Similarly, the Sitemap, which does not use the in_site queryset method, also does not include translated pages.
I had thought that perhaps the language root page should be a descendant of the root page, but it seems this is not the case, as per the docs:
Wagtail stores content in a separate page tree for each locale. For example, if you have two sites in two locales, then you will see four homepages at the top level of the page hierarchy in the explorer.
Steps to Reproduce
- In multi-language site shell run:
from wagtail.models import Site, Page
site = Site.objects.select_related("root_page").get(is_default_site=True)
qs = Page.objects.in_site(site)
qswould contain only pages in single language.
Technical details
- Python version: Run
python --version.
Python 3.12.6
- Django version: Look in your requirements.txt, or run
pip show django | grep Version.
Django==4.2.15
- Wagtail version: Look at the bottom of the Settings menu in the Wagtail admin, or run
pip show wagtail | grep Version:.
wagtail==6.2
- Browser version: You can use https://www.whatsmybrowser.org/ to find this out.
Not browser related.
Working on this
Updating the in_site method below would handle multi-lingual pages as well. The Sitemap could also be updated to use in_site.
I can create a PR.
def in_site(self, site):
"""
This filters the QuerySet to only contain pages within the specified site.
"""
from functools import reduce
root_page_and_translations = site.root_page.get_translations(inclusive=True)
all_descendants_q = reduce(
lambda x, y: x | y, [self.descendant_of_q(p, inclusive=True) for p in root_page_and_translations ]
)
return self.filter(all_descendants_q)
https://www.mashandgravy.co.uk/blog/google-friendly-sitemaps-multilingual-wagtail-sites/ may be of use here.
Btw, this is not a bug as translations are created in their corresponding locale trees, so your Site query only picks up the default site pages (ie. your source language)
@zerolab Thanks for the quick response and the useful link.
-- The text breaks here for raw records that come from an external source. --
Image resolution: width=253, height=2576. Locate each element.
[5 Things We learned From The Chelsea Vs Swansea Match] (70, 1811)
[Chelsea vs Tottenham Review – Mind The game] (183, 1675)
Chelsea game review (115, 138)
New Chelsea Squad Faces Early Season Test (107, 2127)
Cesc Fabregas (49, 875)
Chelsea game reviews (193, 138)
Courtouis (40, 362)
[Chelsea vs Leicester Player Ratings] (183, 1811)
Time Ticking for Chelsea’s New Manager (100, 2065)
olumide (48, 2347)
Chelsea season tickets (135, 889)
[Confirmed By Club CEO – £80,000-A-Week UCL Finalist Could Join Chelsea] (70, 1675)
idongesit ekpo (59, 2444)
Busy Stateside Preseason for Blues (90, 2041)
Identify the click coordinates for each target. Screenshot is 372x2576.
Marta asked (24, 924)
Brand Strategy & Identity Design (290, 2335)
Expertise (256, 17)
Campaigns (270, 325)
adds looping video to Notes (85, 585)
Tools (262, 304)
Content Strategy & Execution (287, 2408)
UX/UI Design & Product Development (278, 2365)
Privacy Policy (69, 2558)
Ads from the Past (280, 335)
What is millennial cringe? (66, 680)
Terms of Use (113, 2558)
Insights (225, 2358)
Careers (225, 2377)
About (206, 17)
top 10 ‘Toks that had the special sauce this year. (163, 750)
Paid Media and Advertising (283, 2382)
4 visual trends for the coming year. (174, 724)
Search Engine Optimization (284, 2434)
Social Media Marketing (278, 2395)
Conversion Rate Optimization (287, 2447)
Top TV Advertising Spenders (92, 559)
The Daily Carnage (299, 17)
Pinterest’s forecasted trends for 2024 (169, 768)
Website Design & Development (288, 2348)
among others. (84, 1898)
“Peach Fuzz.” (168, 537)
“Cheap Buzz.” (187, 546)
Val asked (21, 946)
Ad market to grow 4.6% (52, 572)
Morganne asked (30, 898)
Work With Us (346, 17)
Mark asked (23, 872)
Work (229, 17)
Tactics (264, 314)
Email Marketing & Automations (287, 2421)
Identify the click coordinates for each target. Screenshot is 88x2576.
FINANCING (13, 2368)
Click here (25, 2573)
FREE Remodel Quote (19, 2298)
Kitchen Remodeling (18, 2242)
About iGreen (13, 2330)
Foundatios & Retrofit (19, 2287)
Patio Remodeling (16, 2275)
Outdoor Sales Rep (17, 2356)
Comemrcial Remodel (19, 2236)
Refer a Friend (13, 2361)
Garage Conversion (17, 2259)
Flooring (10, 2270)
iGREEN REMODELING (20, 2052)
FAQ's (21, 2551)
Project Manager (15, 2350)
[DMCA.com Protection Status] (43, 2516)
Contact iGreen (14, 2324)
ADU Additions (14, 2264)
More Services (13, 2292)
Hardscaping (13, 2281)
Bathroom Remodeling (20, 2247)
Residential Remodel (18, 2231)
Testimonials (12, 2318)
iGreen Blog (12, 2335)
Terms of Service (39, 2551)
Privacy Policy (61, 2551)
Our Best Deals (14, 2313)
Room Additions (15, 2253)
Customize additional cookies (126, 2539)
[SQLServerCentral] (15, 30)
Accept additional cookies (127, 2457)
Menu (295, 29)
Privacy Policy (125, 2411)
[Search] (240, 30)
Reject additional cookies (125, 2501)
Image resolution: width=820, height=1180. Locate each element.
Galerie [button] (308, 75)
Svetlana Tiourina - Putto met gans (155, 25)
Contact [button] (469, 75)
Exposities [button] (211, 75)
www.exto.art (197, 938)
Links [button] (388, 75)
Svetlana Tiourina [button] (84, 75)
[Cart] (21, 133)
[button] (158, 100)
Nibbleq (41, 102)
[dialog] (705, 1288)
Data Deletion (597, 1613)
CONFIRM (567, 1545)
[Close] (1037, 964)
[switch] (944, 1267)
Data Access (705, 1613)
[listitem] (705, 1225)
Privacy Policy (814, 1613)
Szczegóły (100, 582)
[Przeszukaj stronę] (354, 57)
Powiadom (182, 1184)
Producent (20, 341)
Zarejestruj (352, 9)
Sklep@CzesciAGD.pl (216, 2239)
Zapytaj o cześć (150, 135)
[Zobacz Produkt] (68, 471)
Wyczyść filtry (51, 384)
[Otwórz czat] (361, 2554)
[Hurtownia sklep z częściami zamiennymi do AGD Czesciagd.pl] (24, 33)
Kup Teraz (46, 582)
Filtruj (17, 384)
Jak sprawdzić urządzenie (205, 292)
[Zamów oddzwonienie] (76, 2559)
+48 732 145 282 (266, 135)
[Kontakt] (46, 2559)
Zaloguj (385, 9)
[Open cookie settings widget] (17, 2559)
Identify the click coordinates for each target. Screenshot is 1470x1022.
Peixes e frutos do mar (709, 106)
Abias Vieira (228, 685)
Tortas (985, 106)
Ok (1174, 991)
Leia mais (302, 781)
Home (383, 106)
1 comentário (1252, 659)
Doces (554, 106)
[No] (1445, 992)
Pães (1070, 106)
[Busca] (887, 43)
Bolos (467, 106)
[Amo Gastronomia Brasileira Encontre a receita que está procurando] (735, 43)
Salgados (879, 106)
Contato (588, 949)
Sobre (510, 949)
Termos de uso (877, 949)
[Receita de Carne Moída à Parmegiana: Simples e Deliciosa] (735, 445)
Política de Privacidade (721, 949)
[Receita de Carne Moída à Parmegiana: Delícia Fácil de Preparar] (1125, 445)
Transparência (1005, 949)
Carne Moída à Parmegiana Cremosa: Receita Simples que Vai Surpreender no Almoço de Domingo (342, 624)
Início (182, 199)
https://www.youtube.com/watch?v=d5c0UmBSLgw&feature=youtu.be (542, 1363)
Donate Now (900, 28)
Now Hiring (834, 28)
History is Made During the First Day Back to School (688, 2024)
The Girls Not Brides website mentioned in the article is a bit specific because it has separate website for each language.
After reading both the article and the Google documentation, I am confident that the sitemap should include all pages that are part of the same site.
For example, let's say there is only one page in two languages on a website:
- https://www.example.com/en/
- https://www.example.com/de/
The sitemap should contain both pages (currently it does not):
<url><loc>https://www.example.com/en/</loc>
<url><loc>https://www.example.com/de</loc>
If the sitemap includes information about localized pages, it should still have a
<?xml version="1.0" encoding="UTF-8"?>
<urlset xmlns="http://www.sitemaps.org/schemas/sitemap/0.9"
xmlns:xhtml="http://www.w3.org/1999/xhtml">
<url>
<loc>http://www.example.com/en/</loc>
<xhtml:link
rel="alternate"
hreflang="de"
href="http://www.example.com/de/"/>
<xhtml:link
rel="alternate"
hreflang="en"
href="http://www.example.com/en/"/>
</url>
<url>
<loc>http://www.example.com/de/</loc>
<xhtml:link
rel="alternate"
hreflang="de"
href="http://www.example.com/de/"/>
<xhtml:link
rel="alternate"
hreflang="en"
href="http://www.example.com/en/"/>
</url>
This aligns with the Google documentation:
https://developers.google.com/search/docs/specialty/international/localized-versions?hl=en&visit_id=637509921562028966-2232430485&rd=2#sitemap
Flagging as a documentation improvement for now.